Faster Perovskite Production with Machine Learning

Perovskite solar cells

The optimized production of perovskite solar cells could be sped up thanks to a new machine-learning system. [Image: Photo of solar cell by N. Rolston, Stanford University, and edited by MIT News. Perovskite illustration by C. Daniloff, MIT.]

Perovskite-based solar cells are efficient absorbers and are lighter and thinner than today’s silicon-based solar cells. However, scaling up perovskite production to commercial levels remains a challenge. Now, researchers at the US-based institutions Stanford University and the Massachusetts Institute of Technology (MIT) have developed a machine-learning approach for optimizing the high-throughput production of perovskite materials that could help position perovskite solar cells to replace silicon-based cells in the near future (Joule, doi: 10.1016/j.joule.2022.03.003).
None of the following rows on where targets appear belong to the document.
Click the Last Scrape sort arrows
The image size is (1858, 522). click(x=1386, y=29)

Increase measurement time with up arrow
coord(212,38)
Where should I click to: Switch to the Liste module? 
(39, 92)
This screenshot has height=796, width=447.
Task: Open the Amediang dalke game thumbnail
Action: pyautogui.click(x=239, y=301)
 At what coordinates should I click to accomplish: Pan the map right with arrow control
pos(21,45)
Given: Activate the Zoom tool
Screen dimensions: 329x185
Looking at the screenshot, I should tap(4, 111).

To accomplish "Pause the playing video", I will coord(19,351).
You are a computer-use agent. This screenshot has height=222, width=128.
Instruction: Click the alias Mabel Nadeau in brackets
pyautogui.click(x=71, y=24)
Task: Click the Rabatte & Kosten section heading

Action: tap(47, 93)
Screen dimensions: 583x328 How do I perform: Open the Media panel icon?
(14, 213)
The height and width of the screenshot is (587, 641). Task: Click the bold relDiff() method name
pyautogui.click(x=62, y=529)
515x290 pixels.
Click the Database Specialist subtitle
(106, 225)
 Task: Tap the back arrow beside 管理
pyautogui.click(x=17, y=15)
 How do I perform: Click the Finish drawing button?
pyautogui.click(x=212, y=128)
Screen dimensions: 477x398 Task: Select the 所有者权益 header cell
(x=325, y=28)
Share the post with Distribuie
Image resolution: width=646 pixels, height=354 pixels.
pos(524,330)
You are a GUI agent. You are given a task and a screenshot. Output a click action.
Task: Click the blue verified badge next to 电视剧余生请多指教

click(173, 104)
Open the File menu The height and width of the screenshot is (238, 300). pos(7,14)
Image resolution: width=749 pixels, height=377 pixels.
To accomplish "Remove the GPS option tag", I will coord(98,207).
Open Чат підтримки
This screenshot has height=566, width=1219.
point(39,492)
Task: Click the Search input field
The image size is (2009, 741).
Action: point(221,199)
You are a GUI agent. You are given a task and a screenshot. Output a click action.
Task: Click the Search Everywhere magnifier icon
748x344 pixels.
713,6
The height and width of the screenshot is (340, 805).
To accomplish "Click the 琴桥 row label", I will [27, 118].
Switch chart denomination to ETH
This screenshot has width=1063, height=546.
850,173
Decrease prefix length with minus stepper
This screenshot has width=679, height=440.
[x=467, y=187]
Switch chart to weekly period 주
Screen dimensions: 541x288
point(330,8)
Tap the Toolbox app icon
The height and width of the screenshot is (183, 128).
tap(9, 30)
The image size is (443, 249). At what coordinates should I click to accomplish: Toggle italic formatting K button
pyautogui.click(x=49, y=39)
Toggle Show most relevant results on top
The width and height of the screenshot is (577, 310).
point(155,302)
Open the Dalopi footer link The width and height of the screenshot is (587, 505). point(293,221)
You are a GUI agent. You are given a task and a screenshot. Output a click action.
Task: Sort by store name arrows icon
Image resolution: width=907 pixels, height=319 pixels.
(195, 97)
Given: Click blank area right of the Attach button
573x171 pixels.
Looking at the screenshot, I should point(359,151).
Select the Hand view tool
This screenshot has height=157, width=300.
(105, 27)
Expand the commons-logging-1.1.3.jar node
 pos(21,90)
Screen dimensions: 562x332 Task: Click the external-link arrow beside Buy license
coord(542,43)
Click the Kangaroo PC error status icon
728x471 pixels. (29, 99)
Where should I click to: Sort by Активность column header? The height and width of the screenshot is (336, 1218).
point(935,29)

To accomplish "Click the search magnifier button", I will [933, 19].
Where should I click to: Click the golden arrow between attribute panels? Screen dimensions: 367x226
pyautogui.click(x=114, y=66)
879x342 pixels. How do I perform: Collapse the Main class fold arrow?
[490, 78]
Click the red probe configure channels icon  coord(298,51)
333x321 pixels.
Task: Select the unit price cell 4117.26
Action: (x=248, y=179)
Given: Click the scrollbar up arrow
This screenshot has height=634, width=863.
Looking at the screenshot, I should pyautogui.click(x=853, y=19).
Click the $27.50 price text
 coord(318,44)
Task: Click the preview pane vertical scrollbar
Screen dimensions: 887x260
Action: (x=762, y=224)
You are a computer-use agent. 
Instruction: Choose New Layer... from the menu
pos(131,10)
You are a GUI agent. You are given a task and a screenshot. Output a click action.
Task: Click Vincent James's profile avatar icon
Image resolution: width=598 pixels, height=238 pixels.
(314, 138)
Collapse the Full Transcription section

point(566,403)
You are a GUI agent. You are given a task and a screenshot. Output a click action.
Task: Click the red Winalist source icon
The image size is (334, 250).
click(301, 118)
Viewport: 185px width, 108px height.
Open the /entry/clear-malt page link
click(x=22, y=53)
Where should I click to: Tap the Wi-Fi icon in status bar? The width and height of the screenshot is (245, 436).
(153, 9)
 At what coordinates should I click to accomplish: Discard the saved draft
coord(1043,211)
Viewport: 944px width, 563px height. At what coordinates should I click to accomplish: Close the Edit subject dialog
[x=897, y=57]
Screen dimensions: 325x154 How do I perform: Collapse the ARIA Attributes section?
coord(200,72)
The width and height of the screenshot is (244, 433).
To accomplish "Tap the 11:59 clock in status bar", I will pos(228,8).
The researchers rapidly improved a perovskite manufacturing process by incorporating data and qualitative observations from previous production experiments into a sequential process-optimization framework. After only five process refinements, the researchers manufactured a perovskite absorber with an energy-conversion efficiency competitive with today’s solar cell market—much shorter than the months to years it can take through conventional optimization methods.

The researchers said their machine-learning framework can be used to rapidly optimize processes for other conditions and outcomes, like cost and durability, not just power output, and have made the code available for free on GitHub.

Speeding up the iterative process

Large amounts of perovskite are complicated to make outside the controlled space of a laboratory because there are so many atomic configurations and processes to choose from—and because perovskite performance can be greatly affected by real-world variables such as temperature, humidity and speed of processing.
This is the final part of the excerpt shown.